TRY IT: Return the data below in full, exactly as it stands.
───── ENTRIES PROVIDED ─────
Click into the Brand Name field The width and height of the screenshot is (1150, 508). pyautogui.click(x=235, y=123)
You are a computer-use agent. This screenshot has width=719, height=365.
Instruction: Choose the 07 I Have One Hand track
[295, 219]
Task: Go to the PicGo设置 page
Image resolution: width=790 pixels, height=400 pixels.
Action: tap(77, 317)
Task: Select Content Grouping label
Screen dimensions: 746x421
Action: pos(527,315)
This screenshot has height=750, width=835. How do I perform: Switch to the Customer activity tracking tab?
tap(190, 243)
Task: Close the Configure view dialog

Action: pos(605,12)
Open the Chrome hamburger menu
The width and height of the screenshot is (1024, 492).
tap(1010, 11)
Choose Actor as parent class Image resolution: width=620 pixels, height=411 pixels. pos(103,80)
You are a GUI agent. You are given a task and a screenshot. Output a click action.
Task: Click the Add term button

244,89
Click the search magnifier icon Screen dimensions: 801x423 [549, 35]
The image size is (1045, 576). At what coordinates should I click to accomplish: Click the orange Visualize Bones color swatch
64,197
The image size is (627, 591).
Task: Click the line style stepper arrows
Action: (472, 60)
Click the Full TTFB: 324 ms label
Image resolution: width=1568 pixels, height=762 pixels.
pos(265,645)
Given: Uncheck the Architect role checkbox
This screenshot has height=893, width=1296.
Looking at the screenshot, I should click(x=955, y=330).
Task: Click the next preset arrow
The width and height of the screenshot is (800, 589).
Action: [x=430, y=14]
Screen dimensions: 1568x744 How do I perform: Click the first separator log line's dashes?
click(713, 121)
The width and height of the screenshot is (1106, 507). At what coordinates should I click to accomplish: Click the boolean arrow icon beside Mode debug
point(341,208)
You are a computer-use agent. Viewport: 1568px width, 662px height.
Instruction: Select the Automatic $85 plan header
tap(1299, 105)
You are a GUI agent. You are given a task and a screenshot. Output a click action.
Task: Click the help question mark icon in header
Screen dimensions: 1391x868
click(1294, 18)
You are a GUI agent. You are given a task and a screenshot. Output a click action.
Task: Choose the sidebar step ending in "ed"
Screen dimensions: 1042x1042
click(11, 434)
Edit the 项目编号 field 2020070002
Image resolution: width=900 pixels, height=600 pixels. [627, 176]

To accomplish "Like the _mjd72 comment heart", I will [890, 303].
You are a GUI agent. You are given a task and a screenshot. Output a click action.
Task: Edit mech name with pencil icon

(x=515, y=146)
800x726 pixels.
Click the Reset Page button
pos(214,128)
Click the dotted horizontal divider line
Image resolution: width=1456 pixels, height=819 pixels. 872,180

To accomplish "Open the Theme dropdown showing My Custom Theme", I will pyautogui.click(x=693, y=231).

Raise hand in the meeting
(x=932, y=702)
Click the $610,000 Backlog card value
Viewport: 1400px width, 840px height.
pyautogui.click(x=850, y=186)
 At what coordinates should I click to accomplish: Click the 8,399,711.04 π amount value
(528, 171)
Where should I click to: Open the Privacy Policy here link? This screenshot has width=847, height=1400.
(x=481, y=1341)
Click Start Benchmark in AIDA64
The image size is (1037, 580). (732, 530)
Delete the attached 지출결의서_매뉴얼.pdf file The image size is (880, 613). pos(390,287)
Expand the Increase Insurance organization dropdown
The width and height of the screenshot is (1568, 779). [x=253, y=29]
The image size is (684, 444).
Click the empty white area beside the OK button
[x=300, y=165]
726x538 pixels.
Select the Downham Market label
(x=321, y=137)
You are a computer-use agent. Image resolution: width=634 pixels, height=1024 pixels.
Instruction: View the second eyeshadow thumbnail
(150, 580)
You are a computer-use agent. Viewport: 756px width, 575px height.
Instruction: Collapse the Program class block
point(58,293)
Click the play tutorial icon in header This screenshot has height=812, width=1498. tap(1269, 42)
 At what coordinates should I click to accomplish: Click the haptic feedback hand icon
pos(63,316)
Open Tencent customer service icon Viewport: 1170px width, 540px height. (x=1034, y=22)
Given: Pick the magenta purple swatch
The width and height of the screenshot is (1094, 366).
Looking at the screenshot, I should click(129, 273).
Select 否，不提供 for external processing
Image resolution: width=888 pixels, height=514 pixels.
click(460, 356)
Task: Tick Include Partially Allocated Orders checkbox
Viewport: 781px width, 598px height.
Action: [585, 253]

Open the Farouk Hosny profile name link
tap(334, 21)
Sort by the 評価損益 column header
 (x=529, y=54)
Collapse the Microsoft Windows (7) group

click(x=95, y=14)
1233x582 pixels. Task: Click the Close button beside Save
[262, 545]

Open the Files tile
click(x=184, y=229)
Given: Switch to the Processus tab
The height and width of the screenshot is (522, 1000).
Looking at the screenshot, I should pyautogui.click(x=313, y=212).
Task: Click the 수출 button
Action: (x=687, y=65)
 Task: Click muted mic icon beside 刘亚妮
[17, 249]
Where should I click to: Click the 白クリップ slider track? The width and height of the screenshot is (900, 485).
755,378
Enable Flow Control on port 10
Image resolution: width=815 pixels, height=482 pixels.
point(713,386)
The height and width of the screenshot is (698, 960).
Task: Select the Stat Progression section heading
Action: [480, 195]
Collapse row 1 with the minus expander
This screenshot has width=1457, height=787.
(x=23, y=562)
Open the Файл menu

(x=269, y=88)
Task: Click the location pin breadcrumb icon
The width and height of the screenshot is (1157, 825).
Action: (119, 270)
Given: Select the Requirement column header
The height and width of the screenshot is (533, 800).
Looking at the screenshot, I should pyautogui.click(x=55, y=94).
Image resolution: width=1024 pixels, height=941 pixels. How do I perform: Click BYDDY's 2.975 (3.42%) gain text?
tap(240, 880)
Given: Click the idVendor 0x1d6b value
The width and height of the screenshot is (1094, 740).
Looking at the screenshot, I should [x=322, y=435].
─────
RESPONSE:
Click into the Brand Name field The width and height of the screenshot is (1150, 508). pyautogui.click(x=235, y=123)
You are a computer-use agent. This screenshot has width=719, height=365.
Instruction: Choose the 07 I Have One Hand track
[295, 219]
Task: Go to the PicGo设置 page
Image resolution: width=790 pixels, height=400 pixels.
Action: tap(77, 317)
Task: Select Content Grouping label
Screen dimensions: 746x421
Action: pos(527,315)
This screenshot has height=750, width=835. How do I perform: Switch to the Customer activity tracking tab?
tap(190, 243)
Task: Close the Configure view dialog

Action: pos(605,12)
Open the Chrome hamburger menu
The width and height of the screenshot is (1024, 492).
tap(1010, 11)
Choose Actor as parent class Image resolution: width=620 pixels, height=411 pixels. pos(103,80)
You are a GUI agent. You are given a task and a screenshot. Output a click action.
Task: Click the Add term button

244,89
Click the search magnifier icon Screen dimensions: 801x423 [549, 35]
The image size is (1045, 576). At what coordinates should I click to accomplish: Click the orange Visualize Bones color swatch
64,197
The image size is (627, 591).
Task: Click the line style stepper arrows
Action: (472, 60)
Click the Full TTFB: 324 ms label
Image resolution: width=1568 pixels, height=762 pixels.
pos(265,645)
Given: Uncheck the Architect role checkbox
This screenshot has height=893, width=1296.
Looking at the screenshot, I should click(x=955, y=330).
Task: Click the next preset arrow
The width and height of the screenshot is (800, 589).
Action: [x=430, y=14]
Screen dimensions: 1568x744 How do I perform: Click the first separator log line's dashes?
click(713, 121)
The width and height of the screenshot is (1106, 507). At what coordinates should I click to accomplish: Click the boolean arrow icon beside Mode debug
point(341,208)
You are a computer-use agent. Viewport: 1568px width, 662px height.
Instruction: Select the Automatic $85 plan header
tap(1299, 105)
You are a GUI agent. You are given a task and a screenshot. Output a click action.
Task: Click the help question mark icon in header
Screen dimensions: 1391x868
click(1294, 18)
You are a GUI agent. You are given a task and a screenshot. Output a click action.
Task: Choose the sidebar step ending in "ed"
Screen dimensions: 1042x1042
click(11, 434)
Edit the 项目编号 field 2020070002
Image resolution: width=900 pixels, height=600 pixels. [627, 176]

To accomplish "Like the _mjd72 comment heart", I will [890, 303].
You are a GUI agent. You are given a task and a screenshot. Output a click action.
Task: Edit mech name with pencil icon

(x=515, y=146)
800x726 pixels.
Click the Reset Page button
pos(214,128)
Click the dotted horizontal divider line
Image resolution: width=1456 pixels, height=819 pixels. 872,180

To accomplish "Open the Theme dropdown showing My Custom Theme", I will pyautogui.click(x=693, y=231).

Raise hand in the meeting
(x=932, y=702)
Click the $610,000 Backlog card value
Viewport: 1400px width, 840px height.
pyautogui.click(x=850, y=186)
 At what coordinates should I click to accomplish: Click the 8,399,711.04 π amount value
(528, 171)
Where should I click to: Open the Privacy Policy here link? This screenshot has width=847, height=1400.
(x=481, y=1341)
Click Start Benchmark in AIDA64
The image size is (1037, 580). (732, 530)
Delete the attached 지출결의서_매뉴얼.pdf file The image size is (880, 613). pos(390,287)
Expand the Increase Insurance organization dropdown
The width and height of the screenshot is (1568, 779). [x=253, y=29]
The image size is (684, 444).
Click the empty white area beside the OK button
[x=300, y=165]
726x538 pixels.
Select the Downham Market label
(x=321, y=137)
You are a computer-use agent. Image resolution: width=634 pixels, height=1024 pixels.
Instruction: View the second eyeshadow thumbnail
(150, 580)
You are a computer-use agent. Viewport: 756px width, 575px height.
Instruction: Collapse the Program class block
point(58,293)
Click the play tutorial icon in header This screenshot has height=812, width=1498. tap(1269, 42)
 At what coordinates should I click to accomplish: Click the haptic feedback hand icon
pos(63,316)
Open Tencent customer service icon Viewport: 1170px width, 540px height. (x=1034, y=22)
Given: Pick the magenta purple swatch
The width and height of the screenshot is (1094, 366).
Looking at the screenshot, I should click(129, 273).
Select 否，不提供 for external processing
Image resolution: width=888 pixels, height=514 pixels.
click(460, 356)
Task: Tick Include Partially Allocated Orders checkbox
Viewport: 781px width, 598px height.
Action: [585, 253]

Open the Farouk Hosny profile name link
tap(334, 21)
Sort by the 評価損益 column header
 (x=529, y=54)
Collapse the Microsoft Windows (7) group

click(x=95, y=14)
1233x582 pixels. Task: Click the Close button beside Save
[262, 545]

Open the Files tile
click(x=184, y=229)
Given: Switch to the Processus tab
The height and width of the screenshot is (522, 1000).
Looking at the screenshot, I should pyautogui.click(x=313, y=212).
Task: Click the 수출 button
Action: (x=687, y=65)
 Task: Click muted mic icon beside 刘亚妮
[17, 249]
Where should I click to: Click the 白クリップ slider track? The width and height of the screenshot is (900, 485).
755,378
Enable Flow Control on port 10
Image resolution: width=815 pixels, height=482 pixels.
point(713,386)
The height and width of the screenshot is (698, 960).
Task: Select the Stat Progression section heading
Action: [480, 195]
Collapse row 1 with the minus expander
This screenshot has width=1457, height=787.
(x=23, y=562)
Open the Файл menu

(x=269, y=88)
Task: Click the location pin breadcrumb icon
The width and height of the screenshot is (1157, 825).
Action: (119, 270)
Given: Select the Requirement column header
The height and width of the screenshot is (533, 800).
Looking at the screenshot, I should pyautogui.click(x=55, y=94).
Image resolution: width=1024 pixels, height=941 pixels. How do I perform: Click BYDDY's 2.975 (3.42%) gain text?
tap(240, 880)
Given: Click the idVendor 0x1d6b value
The width and height of the screenshot is (1094, 740).
Looking at the screenshot, I should [x=322, y=435].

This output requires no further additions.